М.Т. (тоном ниже): В вашем положении я бы вообще, извините за выражение, помалкивал. Договорённость… Какая может быть в таких цепах договорённость? Я ведь, знаете ли, мог бы и дело против вас возбудить!.. Сокрытие информации, важной для следствия… пособничество преступлению, между прочим… укрывательство, если угодно! Это всё, знаете ли, не шутки. Тут не только депутатского мандата, тут всего можно лишиться…

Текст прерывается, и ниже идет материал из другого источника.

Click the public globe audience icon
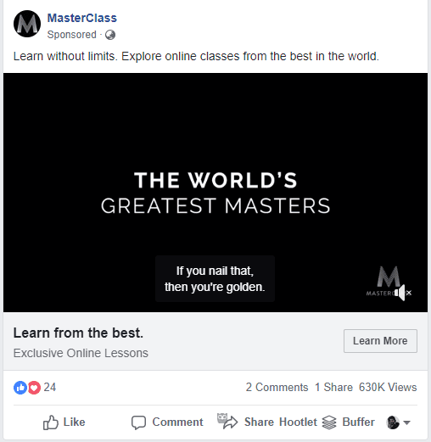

Он отводит глаза, потом бегло взглядывает на Г.А., потом снова отводит глаза и произносит совсем уже миролюбиво:
– Да не переживайте вы так, Георгий Анатольевич! Ничего там страшного не будет, в этой операции. Главные хулиганы у меня посажены, по закону сорок восемь часов будут сидеть как миленькие. Личный состав проинструктирован, эксцессы будем пресекать в зародыше… Что ты, в самом деле, Георгий Анатольевич? Мне же самому нужно, чтобы асе прошло гладко, без драки, без крови… Неужели ты не понимаешь?
Г.А. выключает телефон.
Он оглядел нас всех по очереди очень внимательно, словно надеялся обнаружить в нас что-нибудь обнадёживающее, не обнаружил и сказал:
– Всё. Вот теперь уж окончательно всё. «…Всегдашний приём плохих правительств – пресекая следствие зла, усиливать его причины». Откуда?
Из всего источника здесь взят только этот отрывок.